Je précise aussi, pour ceux qui l’ignoreraient, que lorsqu’une maison d’édition fait faillite, sont systématiquement et par priorité payés les fournisseurs, imprimeurs, éditeurs et secrétaires… mais que les droits des auteurs, eux, ne sont pas versés.
Bref, dans le domaine du livre, le producteur de base ( l’écrivain, qui touche ordinairement entre 5 et 10% du pris de vente hors taxe de chaque volume vendu ) est le dernier maillon de la chaîne dans le domaine de la rétribution, puisque les employés chargés de sélectionner, fabriquer et diffuser le livre, eux, bénéficient le plus souvent d’un statut ordinaire –mais privilégié ! - de salarié.

Et qu’on ne me rétorque pas : mais après tout, c’est normal, si un livre ne se vend pas, on ne voit pas pourquoi l’auteur serait indemnisé. Parce que dans le domaine du spectacle existent de grosses subventions sans lesquelles ( entre autres ) tous ceux qui travaillent dans les théâtres subventionnés seraient du jour au lendemain sans emploi.
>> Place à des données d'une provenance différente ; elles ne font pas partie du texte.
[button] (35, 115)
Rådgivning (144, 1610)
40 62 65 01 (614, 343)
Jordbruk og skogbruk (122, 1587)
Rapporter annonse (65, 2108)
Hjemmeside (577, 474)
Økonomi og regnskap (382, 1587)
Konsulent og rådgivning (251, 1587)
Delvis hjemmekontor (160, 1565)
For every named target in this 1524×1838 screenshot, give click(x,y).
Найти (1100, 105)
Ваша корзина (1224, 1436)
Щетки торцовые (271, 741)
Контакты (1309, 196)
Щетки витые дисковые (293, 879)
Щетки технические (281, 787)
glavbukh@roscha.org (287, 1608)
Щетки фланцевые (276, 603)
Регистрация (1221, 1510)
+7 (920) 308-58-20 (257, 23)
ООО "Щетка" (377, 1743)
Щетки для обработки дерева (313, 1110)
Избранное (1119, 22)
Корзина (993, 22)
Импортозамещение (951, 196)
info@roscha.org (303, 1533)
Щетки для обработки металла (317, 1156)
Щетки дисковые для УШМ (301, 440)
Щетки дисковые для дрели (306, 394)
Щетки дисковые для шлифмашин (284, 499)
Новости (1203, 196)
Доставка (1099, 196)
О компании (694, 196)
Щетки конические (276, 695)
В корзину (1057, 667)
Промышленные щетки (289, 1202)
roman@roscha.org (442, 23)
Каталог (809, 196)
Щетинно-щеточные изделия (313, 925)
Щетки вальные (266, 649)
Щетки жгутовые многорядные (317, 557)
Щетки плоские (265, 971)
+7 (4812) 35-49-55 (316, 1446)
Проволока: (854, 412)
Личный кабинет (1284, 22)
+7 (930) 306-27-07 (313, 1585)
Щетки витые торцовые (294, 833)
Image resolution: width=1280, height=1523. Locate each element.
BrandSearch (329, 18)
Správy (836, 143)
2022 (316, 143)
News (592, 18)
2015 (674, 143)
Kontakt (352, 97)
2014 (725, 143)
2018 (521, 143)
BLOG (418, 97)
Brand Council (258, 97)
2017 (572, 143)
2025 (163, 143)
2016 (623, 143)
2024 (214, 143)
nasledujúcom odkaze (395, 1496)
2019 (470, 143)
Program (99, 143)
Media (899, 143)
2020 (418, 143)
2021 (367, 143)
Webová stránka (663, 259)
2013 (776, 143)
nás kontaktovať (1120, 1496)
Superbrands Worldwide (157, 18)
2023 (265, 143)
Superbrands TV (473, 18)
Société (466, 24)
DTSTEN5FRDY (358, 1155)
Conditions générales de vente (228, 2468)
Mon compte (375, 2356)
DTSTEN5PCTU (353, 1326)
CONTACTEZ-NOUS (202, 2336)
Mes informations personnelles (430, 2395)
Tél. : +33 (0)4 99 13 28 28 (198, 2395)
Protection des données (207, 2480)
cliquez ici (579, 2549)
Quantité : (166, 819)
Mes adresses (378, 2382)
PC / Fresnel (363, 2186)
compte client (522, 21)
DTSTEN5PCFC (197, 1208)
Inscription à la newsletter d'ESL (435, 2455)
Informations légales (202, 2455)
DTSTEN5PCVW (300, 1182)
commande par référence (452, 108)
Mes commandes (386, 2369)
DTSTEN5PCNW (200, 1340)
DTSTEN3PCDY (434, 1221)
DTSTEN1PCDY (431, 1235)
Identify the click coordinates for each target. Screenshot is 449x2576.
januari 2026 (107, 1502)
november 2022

Au bout du compte, la vraie question est peut-être celle-ci : à qui peut ( et doit ) bénéficier l’argent public ? La question mérite réflexion.
Parce que si l’on joue au jeu ( dangereux ) de l’offre et de la demande ( j’allais dire « de l’économie de marché pure et dure » ), il faut alors supprimer tout ce qui ne rapporte pas. Enfin, « ce qui ne rapporte pas immédiatement ».
Et parmi les questions annexes ou les parenthèses, on peut aussi se demander pourquoi ce statut d’intermittent ne pourrait pas toucher, euh… par exemple les peintres ?
Imaginons ( mais on rêve ! )  que Van Gogh ait touché de son vivant le millième des bénéfices générés par les futures ventes successives de ses tableaux ! Eh oui, là encore, il arrive que la création rapporte - mais davantage, bien davantage aux spéculateurs qu’aux créateurs.
Un artiste est par définition isolé. Que vaut-il quand…ceux qui raflent la mise sont ceux qui s’organisent ?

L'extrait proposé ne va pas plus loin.